A smoggy Sunday morning didn’t detract from the Nevada National Guard’s ninth annual 5K walk/run to honor the victims of the 2011 International House of Pancakes shooting.
Emotional reflections from Lt. Col. Laura Boldry, retired Nevada Guard Maj. Kenneth Curtzwiler and Carson City Sheriff Kenneth Furlong preceded the annual event.
“We were devastated by it, dropped to our knees,” said Furlong. “Our entire community had been shot. … We’ve had to put something back together that we never, ever before anticipated.”
Prior to Furlong’s reflection, Boldry and Curtzwiler unveiled a memorial rock with the names of the four victims who perished Sept. 6, 2011 – Nevada Guardsmen Lt. Col. Heath Kelly, 35, Master Sgt. Christian Riege, 38, Sgt. 1st Class Miranda McElhiney, 31 and Florence Donovan-Gunderson, 67.
The rock sits in the parking lot of what is now Chase Bank, which is set to open shortly.
Curtzwiler’s memories of that day have been shaped different than most.
In 2000, he was reunited with his daughter, Sgt. Miranda McElhiney, by chance while getting a physical.
“She looks at me and says, ‘I think you know my mother,’” recalled Curtzwiler. “I’m standing there in my shorts and I got to me her again and we stayed in contact.”
After years apart, Curtzwiler explained through the details of that moment his favorite story of his daughter.
“She was a wonderful person and so were the other soldiers that we lost,” said Curtzwiler. “As long as one person remembers, nobody will ever forget our Nevada National guard soldiers or civilians that lost their lives in that tragedy.”

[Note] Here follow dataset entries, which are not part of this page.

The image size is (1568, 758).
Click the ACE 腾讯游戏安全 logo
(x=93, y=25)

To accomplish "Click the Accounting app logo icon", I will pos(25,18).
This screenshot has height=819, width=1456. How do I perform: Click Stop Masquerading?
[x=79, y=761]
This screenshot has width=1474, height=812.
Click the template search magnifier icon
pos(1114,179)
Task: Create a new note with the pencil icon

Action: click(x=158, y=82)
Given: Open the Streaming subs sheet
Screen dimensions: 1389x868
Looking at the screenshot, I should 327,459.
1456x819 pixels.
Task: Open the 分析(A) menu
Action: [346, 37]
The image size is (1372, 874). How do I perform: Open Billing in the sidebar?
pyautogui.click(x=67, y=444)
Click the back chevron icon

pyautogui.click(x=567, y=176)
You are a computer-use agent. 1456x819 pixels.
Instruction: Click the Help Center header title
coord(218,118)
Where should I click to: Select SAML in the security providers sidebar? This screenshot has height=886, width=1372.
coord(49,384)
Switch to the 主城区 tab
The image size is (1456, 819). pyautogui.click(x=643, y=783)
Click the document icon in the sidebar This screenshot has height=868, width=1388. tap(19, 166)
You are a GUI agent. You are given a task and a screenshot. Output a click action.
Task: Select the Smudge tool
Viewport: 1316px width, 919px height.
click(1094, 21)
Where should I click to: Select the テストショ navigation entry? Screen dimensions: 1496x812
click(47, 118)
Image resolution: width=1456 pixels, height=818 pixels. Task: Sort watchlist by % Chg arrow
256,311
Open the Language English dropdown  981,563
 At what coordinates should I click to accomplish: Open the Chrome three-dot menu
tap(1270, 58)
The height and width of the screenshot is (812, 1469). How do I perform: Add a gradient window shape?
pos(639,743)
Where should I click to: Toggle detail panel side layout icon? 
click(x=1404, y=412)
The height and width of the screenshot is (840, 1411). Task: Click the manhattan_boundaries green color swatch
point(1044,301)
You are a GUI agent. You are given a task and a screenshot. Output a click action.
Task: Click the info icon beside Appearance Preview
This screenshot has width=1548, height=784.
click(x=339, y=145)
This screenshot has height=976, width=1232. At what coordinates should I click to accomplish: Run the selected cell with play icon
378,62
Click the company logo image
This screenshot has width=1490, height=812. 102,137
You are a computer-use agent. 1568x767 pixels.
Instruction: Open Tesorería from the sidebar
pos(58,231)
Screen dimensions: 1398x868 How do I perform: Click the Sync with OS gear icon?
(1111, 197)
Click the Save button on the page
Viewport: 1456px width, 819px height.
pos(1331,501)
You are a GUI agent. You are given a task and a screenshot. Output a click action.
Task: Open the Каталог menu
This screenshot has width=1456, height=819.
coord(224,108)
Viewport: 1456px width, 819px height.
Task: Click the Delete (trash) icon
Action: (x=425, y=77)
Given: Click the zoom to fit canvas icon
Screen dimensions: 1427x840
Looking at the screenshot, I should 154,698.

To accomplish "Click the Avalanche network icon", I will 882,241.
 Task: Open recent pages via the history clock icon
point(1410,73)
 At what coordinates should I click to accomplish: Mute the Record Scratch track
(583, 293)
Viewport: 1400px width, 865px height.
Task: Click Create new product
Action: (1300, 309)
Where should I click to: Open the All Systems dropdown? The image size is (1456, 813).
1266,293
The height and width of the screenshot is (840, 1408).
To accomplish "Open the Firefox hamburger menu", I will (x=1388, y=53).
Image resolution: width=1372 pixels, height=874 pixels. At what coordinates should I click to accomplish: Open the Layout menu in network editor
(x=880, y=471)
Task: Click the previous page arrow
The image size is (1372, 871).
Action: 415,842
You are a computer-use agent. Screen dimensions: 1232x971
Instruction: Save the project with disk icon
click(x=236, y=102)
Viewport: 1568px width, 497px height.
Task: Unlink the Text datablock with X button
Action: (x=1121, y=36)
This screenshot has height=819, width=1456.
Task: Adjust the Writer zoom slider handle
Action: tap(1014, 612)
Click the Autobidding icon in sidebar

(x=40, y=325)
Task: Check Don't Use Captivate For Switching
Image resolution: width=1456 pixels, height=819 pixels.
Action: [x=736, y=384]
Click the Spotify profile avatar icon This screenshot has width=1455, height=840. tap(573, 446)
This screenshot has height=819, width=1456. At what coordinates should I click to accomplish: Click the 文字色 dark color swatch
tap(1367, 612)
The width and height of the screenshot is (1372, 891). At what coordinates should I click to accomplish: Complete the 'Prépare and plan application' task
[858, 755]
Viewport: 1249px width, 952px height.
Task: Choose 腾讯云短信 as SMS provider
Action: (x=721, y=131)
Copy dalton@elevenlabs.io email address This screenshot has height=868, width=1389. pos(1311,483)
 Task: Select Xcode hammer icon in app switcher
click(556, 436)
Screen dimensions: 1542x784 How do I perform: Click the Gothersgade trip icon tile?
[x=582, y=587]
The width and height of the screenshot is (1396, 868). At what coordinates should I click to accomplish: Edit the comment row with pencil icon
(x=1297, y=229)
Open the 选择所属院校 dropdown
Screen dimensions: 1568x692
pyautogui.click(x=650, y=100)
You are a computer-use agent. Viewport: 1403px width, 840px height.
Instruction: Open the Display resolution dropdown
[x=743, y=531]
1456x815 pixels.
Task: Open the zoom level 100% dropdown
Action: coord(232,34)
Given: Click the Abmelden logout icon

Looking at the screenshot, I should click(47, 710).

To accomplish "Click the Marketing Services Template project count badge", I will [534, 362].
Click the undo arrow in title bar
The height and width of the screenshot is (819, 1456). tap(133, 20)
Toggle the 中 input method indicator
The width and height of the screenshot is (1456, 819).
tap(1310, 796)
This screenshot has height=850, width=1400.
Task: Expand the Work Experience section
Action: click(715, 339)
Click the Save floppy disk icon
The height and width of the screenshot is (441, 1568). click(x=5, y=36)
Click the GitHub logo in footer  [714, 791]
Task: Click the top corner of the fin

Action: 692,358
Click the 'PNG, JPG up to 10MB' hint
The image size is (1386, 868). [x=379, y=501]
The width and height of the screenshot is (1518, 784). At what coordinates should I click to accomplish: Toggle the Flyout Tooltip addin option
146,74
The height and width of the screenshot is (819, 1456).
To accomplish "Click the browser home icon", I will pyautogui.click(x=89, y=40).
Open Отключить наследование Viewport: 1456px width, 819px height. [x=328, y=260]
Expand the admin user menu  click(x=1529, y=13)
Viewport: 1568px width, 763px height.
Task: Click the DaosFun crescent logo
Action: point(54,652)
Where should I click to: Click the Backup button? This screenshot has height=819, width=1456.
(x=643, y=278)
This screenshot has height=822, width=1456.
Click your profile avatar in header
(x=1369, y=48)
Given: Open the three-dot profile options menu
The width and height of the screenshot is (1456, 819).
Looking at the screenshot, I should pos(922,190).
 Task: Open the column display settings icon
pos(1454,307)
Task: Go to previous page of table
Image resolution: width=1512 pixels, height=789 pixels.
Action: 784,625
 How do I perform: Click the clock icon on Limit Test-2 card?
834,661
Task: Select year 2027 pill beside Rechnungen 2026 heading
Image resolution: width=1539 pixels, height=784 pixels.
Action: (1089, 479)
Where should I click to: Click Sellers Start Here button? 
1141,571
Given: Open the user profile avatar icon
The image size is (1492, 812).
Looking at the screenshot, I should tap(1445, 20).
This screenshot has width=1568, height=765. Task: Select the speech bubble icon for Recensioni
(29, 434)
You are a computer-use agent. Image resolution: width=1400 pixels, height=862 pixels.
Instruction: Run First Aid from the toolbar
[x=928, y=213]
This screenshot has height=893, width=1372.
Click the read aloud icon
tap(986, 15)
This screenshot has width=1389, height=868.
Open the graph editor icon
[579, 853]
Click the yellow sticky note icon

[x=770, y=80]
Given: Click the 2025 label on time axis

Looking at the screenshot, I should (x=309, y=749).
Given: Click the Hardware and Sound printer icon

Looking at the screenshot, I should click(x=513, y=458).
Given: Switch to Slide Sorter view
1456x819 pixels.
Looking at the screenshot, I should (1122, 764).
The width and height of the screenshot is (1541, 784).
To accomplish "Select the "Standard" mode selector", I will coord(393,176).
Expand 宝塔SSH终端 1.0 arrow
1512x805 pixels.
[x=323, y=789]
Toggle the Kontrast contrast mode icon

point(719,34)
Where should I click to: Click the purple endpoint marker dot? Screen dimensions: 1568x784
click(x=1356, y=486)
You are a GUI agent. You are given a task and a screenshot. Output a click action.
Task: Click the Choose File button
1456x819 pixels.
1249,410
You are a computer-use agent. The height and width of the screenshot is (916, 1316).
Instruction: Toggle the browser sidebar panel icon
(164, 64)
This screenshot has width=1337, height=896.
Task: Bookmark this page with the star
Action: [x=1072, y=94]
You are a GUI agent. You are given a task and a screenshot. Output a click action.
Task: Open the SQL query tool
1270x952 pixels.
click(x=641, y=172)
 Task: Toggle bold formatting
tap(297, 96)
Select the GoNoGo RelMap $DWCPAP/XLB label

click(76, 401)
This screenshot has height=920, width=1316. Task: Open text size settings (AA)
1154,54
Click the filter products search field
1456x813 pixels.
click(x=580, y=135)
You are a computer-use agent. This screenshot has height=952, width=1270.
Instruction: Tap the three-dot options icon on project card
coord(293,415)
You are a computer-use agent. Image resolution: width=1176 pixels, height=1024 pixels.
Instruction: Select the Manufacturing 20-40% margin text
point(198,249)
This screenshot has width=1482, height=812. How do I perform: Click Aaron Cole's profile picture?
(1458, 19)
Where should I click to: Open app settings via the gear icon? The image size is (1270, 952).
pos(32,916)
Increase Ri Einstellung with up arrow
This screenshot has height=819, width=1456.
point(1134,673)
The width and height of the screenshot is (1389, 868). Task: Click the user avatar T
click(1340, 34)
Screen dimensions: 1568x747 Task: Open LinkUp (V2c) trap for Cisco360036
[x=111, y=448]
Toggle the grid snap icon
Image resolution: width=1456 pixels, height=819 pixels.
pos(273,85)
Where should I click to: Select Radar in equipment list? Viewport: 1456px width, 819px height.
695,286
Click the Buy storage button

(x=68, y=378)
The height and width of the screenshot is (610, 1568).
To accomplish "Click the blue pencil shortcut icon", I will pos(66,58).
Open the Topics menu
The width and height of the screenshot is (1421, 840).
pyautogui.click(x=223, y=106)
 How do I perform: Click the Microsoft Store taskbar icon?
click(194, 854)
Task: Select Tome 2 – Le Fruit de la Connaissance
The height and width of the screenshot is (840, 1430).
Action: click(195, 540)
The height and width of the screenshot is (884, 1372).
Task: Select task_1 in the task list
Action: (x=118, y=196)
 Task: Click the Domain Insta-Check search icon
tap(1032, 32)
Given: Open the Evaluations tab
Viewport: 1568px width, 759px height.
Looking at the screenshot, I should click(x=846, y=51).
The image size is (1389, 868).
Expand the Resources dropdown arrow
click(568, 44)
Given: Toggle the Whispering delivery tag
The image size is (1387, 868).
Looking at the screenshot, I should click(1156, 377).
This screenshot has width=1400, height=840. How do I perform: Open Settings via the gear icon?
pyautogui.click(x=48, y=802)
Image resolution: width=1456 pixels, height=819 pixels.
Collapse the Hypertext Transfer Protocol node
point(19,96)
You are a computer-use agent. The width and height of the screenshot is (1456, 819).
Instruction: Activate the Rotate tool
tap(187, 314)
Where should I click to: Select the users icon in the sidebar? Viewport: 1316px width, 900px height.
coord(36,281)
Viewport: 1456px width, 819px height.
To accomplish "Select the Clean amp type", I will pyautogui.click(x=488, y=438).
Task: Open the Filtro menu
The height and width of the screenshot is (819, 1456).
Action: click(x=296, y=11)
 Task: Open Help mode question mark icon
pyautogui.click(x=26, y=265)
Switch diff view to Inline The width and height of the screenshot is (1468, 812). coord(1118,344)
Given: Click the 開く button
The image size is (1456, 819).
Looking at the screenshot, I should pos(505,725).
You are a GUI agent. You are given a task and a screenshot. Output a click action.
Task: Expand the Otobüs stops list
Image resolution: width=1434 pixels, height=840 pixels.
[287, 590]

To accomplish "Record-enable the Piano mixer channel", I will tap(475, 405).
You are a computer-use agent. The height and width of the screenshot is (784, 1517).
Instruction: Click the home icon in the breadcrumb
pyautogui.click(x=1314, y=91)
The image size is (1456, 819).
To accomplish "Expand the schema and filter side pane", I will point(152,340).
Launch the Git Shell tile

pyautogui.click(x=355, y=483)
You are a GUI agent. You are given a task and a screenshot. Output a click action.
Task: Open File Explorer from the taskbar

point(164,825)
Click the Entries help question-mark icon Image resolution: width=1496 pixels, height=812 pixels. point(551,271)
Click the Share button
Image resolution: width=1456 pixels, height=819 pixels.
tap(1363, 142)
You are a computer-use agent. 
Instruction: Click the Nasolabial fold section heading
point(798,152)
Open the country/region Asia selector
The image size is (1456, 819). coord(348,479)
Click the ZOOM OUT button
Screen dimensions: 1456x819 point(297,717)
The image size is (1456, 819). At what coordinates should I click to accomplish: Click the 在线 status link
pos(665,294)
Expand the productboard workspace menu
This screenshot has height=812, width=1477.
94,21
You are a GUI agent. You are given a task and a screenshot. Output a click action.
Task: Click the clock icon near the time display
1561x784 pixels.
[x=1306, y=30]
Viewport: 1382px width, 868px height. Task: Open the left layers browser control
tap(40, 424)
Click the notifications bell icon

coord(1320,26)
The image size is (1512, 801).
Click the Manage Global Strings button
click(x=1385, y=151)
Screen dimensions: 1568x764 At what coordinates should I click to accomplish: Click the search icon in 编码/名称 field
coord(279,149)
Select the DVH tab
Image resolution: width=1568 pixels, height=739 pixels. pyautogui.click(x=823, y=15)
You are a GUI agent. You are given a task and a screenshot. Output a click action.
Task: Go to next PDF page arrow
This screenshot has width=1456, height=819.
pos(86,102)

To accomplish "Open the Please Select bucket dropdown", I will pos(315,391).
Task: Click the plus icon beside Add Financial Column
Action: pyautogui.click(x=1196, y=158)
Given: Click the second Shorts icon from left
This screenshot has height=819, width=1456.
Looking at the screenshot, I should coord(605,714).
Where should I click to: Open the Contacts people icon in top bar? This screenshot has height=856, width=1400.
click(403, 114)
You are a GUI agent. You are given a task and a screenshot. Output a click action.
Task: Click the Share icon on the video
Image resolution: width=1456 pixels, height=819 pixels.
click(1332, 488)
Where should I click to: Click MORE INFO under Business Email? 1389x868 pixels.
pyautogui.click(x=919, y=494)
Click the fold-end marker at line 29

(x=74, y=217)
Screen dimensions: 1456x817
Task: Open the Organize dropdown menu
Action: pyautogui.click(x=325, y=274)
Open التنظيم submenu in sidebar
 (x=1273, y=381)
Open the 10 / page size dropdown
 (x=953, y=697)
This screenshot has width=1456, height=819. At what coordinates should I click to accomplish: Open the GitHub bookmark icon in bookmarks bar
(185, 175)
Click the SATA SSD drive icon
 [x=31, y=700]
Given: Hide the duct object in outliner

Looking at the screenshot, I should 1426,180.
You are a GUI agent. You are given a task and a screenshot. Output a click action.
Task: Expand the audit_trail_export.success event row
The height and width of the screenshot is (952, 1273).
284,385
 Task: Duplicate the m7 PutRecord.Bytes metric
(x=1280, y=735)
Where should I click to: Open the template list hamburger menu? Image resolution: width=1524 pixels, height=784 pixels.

Around 7:15 a.m. the memorial run/walk began as former servicemen and women as well as some youth and a few canines started off on the 5K route to the Adjunct General Complex.
The route has stayed the same every year and marks the route the Nevada Guardsmen would have taken home that day.
“It’s not just us that wear the uniforms. It’s our family. It’s our friends,” said Furlong.